Recent doctoral graduates, in reverse chronological order, include:

• Hasan Ozdemir (evolutionary algorithms for transportation problems) [currently at Panasonic Research Lab., Princeton]
• Wonil Kim (adaptive multimodule approximation neural networks) [currently at Bhasha Systems, PA]
• Ayed Salman (adaptive linkage learning) [currently at Kuwait University]
• Abdullah Al-Mutawa (Arabic character recognition using evolutionary algorithms)[currently at Kuwait University]
• Amalia Beatriz Garmendia Doval (Stack Filter Design using Evolutionary Algorithms) [currently at Robert Gordon University, U.K.]
• Ender Ozcan (Shape Recognition Using Evolutionary Algorithms) [currently at Yeditepe University, Turkey]
• Anil Menon (Replicator Systems and Majorization for Modeling Evolutionary Algorithms) [currently at Cerebellumsoft, Seattle]
• Harpal Maini (Knowledge-based Nonuniform Crossover) [currently at Deutschebank]
• Chaitanya Tumuluri (Locality-Conscious Load Balancing: Connectionist Architectural Support) [currently at Silicon Graphics]
• Hyukjoon Lee (Neural net modeling for performance evaluation of parallel applications) [currently teaching in Korea]
• Ching-Tai Chiu (Fault tolerance of neural networks: analysis and algorithms) [currently at GetSilicon.net, CA]
• Rangachari Anand (Modular neural networks) [currently at IBM TJW Res.Cen.]

Research Interests:

Some of our recent results are in the development of new, general-purpose crossover operators.

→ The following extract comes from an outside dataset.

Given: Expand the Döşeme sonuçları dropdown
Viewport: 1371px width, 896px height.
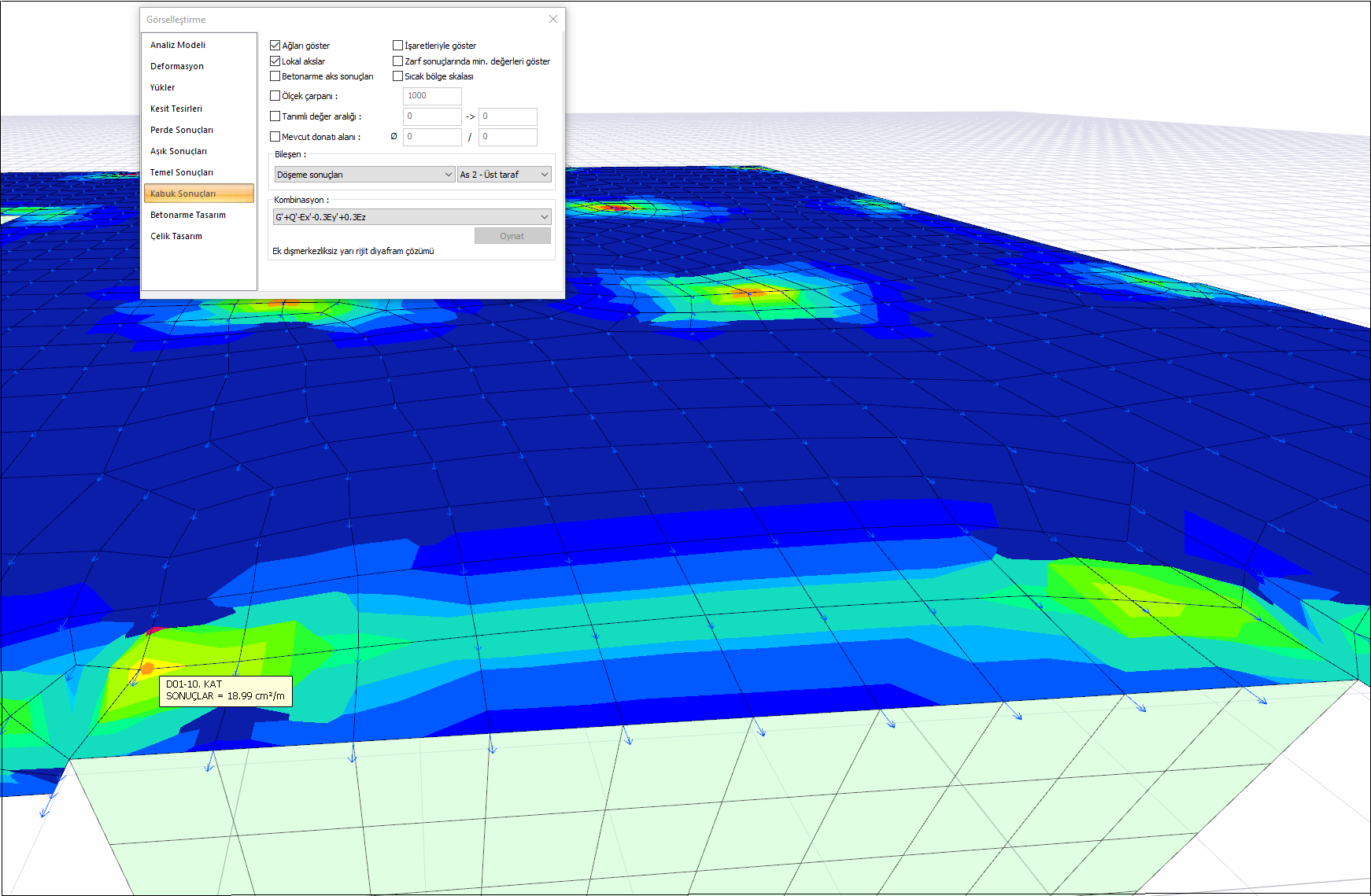Looking at the screenshot, I should point(364,175).
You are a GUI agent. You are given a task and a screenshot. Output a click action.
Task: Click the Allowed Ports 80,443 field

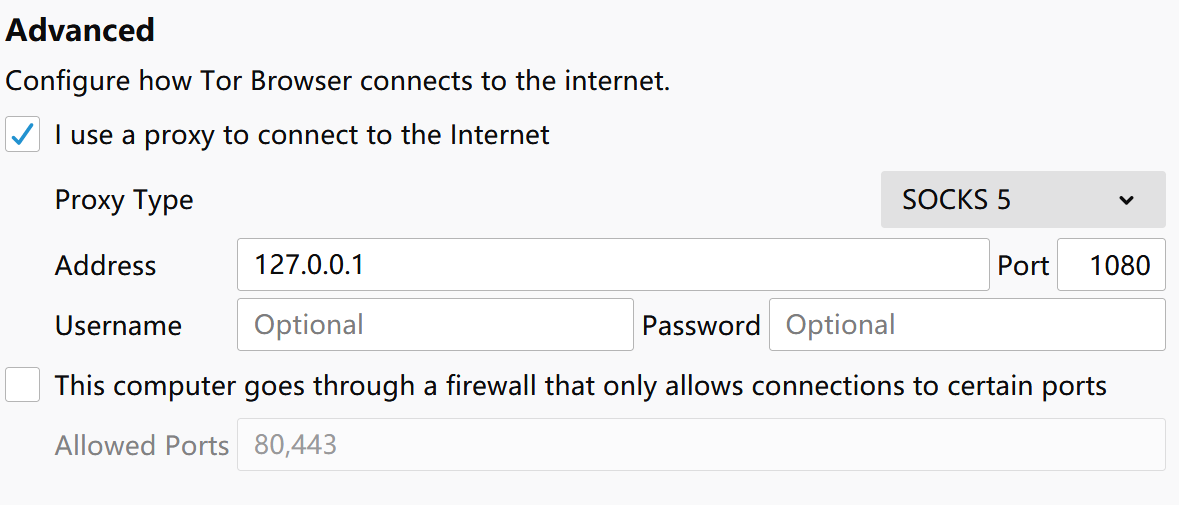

Selective Crossover performs slight perturbations in parent individuals to compute resulting changes in parent fitness, and uses this information to generate new offspring. Experimental results confirm that this leads to rapid improvement in average and best fitness, when compared to 1PTX, 2PTX, and UX. For example code, please see SX.c for a deceptive problem
(Paper appeared in the 1998 Symposium on Applied Computing (SAC'98), February 27-March 1, 1998. More recent results are reported in IEEE-CEC, July 1999. Current work has applied this approach to optimization problems with significantly overlapping deceptive `building blocks'.)

Linkage Crossover applies a probabilistic inference methodology to crossover, with explicit representation of first order linkages between chromosomal components. For problems in which little/no linkage information is available a priori, we show that a Hebbian learning rule can be applied to learn appropriate linkages. The success of this approach is shown in 3 ways:
(i) performance (best fitness) is improved,
(ii) linkage adaptation process does converge, and
(iii) learnt linkage probabilities do correspond to expectation (for problems whose linkage structure is known).
(Paper appeared in the 1998 Symposium on Applied Computing (SAC'98), February 27-March 1, 1998, Atlanta (GA). More recent results are reported in GECCO, July 1999. Extensive experiments are discussed in a forthcoming paper in Evolutionary Computation.

In Adaptive Multi-Module Approximation Networks, we present a new adaptive algorithm for function approximation tasks. The learning algorithm successively introduces new (small) neural network modules, and associates each module with a set of reference vectors identifying its most appropriate region of applicability. This approach is especially useful in approximating discontinuous functions and function collages; sub-functions may also be smooth.